**WHAT YOU NEED TO DO**. Retype the lines below exactly, but only those from the line that has "Given: Click the PLEDGE ITEMS section heading" through the line that has "You are a computer-use agent.". Omit every picture.

**EXCERPTED RECORDS**.

=-=-=-=-=

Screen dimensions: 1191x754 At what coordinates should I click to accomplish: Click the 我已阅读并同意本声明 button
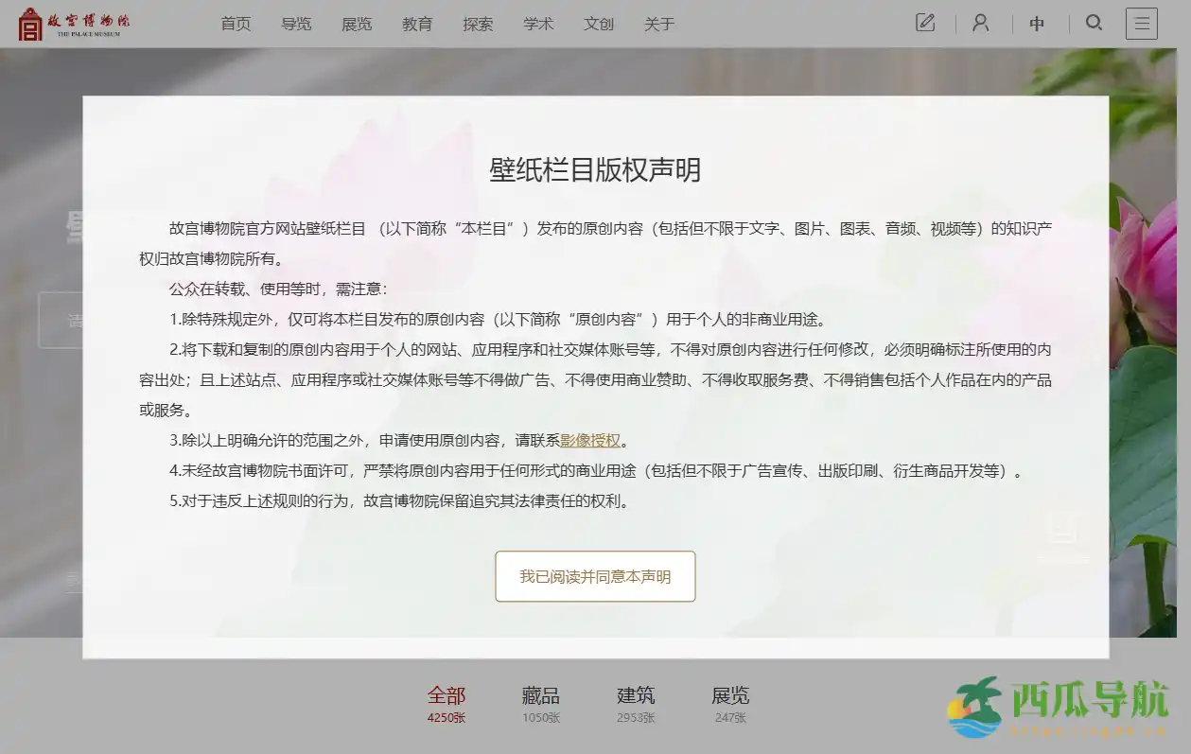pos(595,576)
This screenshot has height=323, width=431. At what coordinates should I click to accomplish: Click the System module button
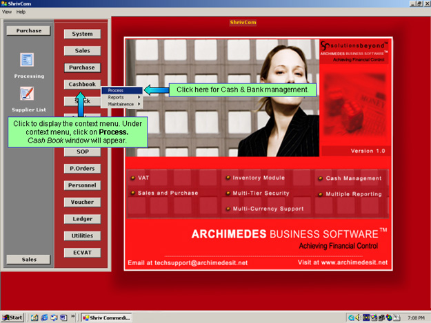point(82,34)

=-=-=-=-=

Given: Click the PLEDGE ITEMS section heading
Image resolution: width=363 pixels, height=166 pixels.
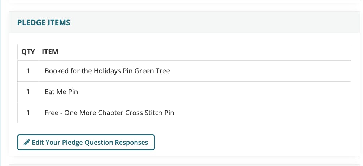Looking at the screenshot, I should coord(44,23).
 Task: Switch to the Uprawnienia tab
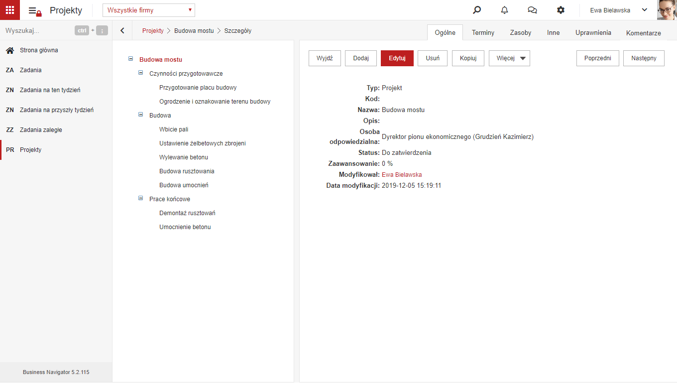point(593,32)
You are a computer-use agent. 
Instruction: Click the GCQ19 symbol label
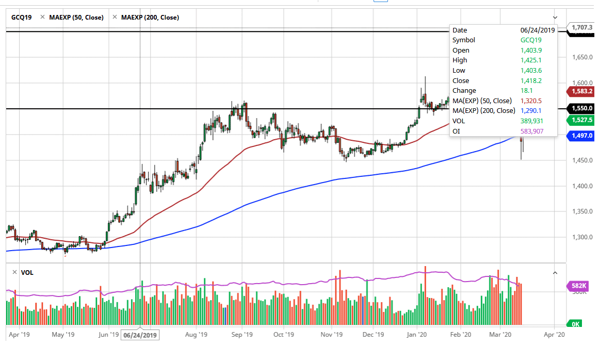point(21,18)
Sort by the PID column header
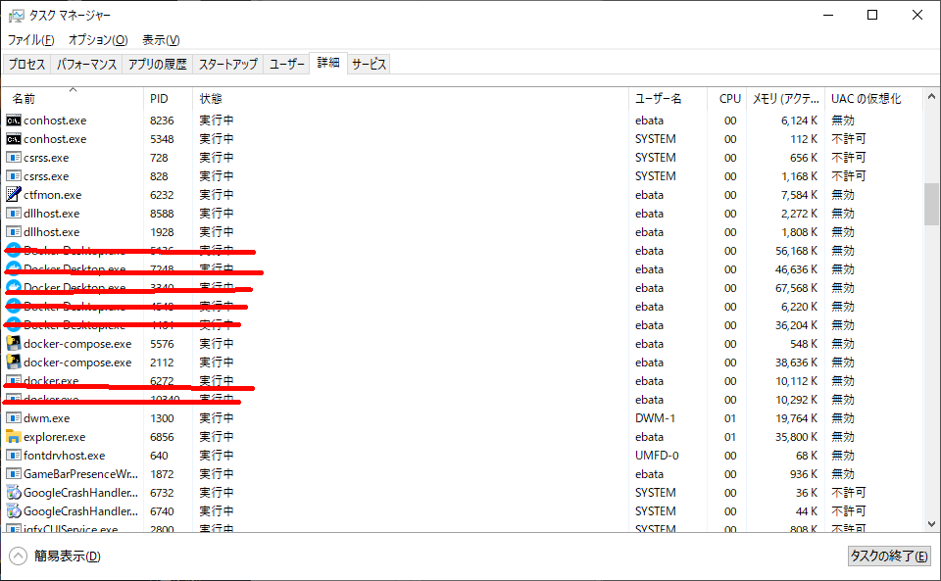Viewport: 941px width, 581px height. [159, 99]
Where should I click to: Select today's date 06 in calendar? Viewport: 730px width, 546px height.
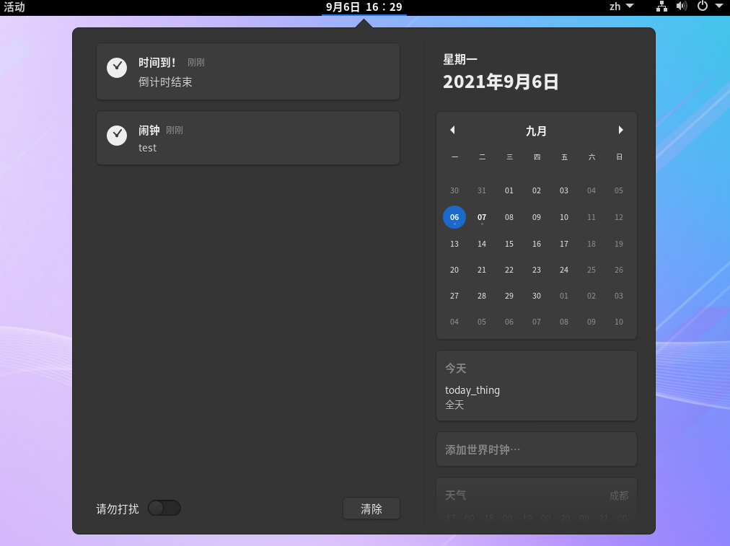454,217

=-=-=-=-=

**OUTPUT BELOW**.
Given: Click the PLEDGE ITEMS section heading
Image resolution: width=363 pixels, height=166 pixels.
Looking at the screenshot, I should coord(44,23).
 Task: Switch to the Uprawnienia tab
point(593,32)
You are a computer-use agent. 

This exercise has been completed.